### WHAT IS REQUIRED
Once the pictures are set aside, copy the records below exactly as they stand.

**** EXERCISE INPUTS

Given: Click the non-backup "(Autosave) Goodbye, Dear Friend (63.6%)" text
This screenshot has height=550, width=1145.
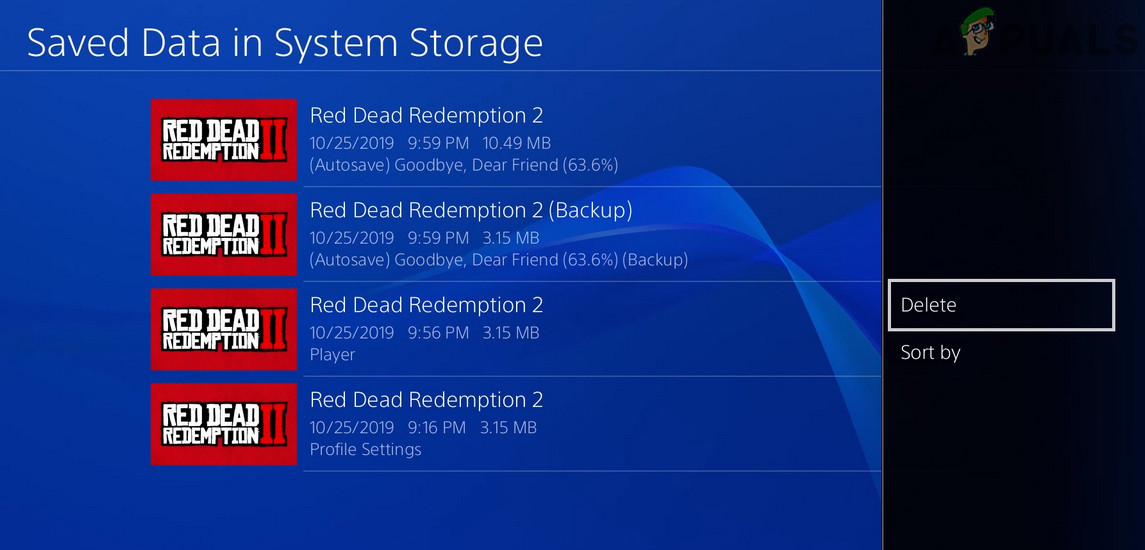Looking at the screenshot, I should click(x=464, y=165).
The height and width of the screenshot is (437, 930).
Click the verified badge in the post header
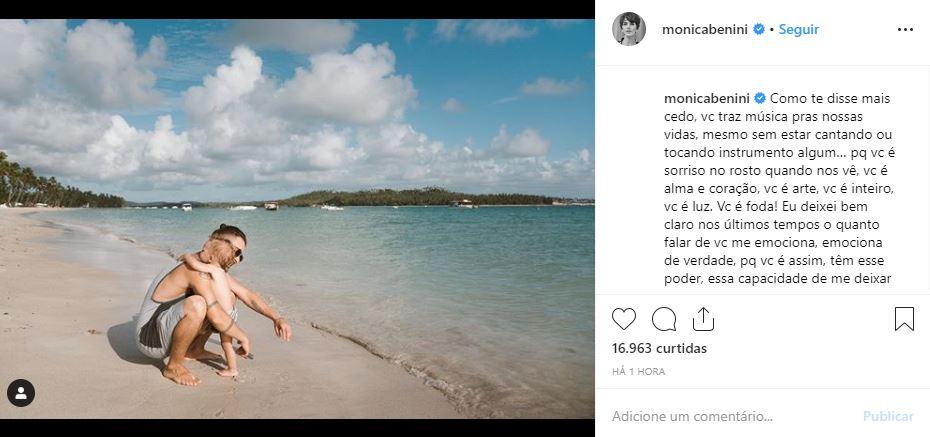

********

### TASK ANSWER
Given: Click the non-backup "(Autosave) Goodbye, Dear Friend (63.6%)" text
This screenshot has height=550, width=1145.
Looking at the screenshot, I should click(x=464, y=165).
The height and width of the screenshot is (437, 930).
Click the verified badge in the post header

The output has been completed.